▶ _ページ抜粋_
みなさん、窓のリフォームを考えたことはありますか?
家のリフォームといえばお風呂やキッチンなどの設備系か、屋根や外壁をイメージされると思います。
こういうものは、劣化をするので新しくする感覚ですよね。
一方、窓のリフォームは家電の買い替えに近いものです。
窓に使われているガラスは劣化がしにくく使えてしまいます。
しかし、音や熱のほとんどは窓ガラスを伝っているのです。
音や熱を遮断する性能を『遮音性能』『断熱性能』といいますが、技術の進歩によりガラスの性能がどんどん上がっていっています。
さらに環境問題も相まって、住宅に求められる性能が年々上がっていっているので、今お使いの窓ガラスの性能が基準に比べ相対的に悪くなっていくのです。
もう何十年も窓ガラスがそのままだという場合は、高断熱ガラスなどの高性能なガラスに交換するとよいでしょう。
ガラスが結露するというのは、今の新築の基準ではほとんどないことです。

▶ _目標_
上にある窓のリフォームについての文章を、最初から最後まで一字も変えずに書き写してください。

▶ _記録データ_
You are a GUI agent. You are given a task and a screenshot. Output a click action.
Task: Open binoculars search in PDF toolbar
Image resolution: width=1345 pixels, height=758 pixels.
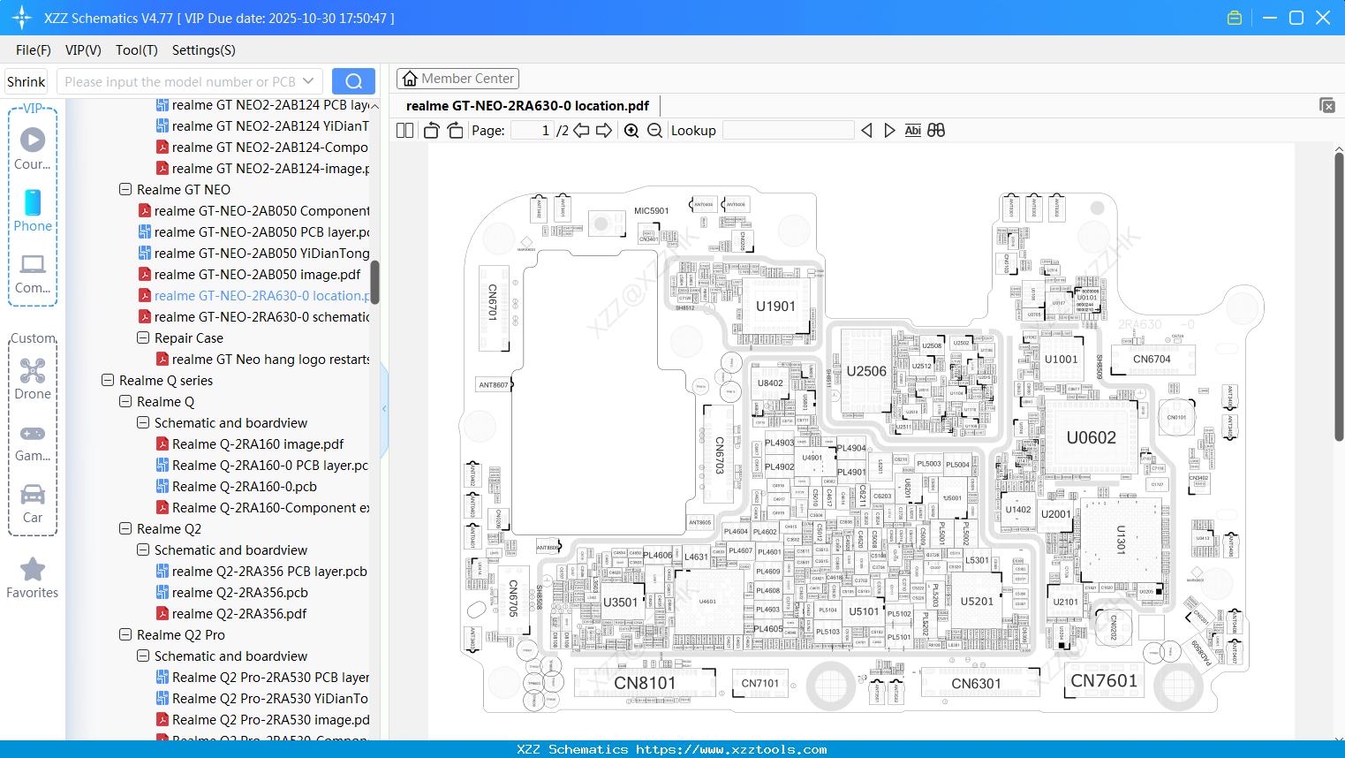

▶ _演習結果_
みなさん、窓のリフォームを考えたことはありますか?
家のリフォームといえばお風呂やキッチンなどの設備系か、屋根や外壁をイメージされると思います。
こういうものは、劣化をするので新しくする感覚ですよね。
一方、窓のリフォームは家電の買い替えに近いものです。
窓に使われているガラスは劣化がしにくく使えてしまいます。
しかし、音や熱のほとんどは窓ガラスを伝っているのです。
音や熱を遮断する性能を『遮音性能』『断熱性能』といいますが、技術の進歩によりガラスの性能がどんどん上がっていっています。
さらに環境問題も相まって、住宅に求められる性能が年々上がっていっているので、今お使いの窓ガラスの性能が基準に比べ相対的に悪くなっていくのです。
もう何十年も窓ガラスがそのままだという場合は、高断熱ガラスなどの高性能なガラスに交換するとよいでしょう。
ガラスが結露するというのは、今の新築の基準ではほとんどないことです。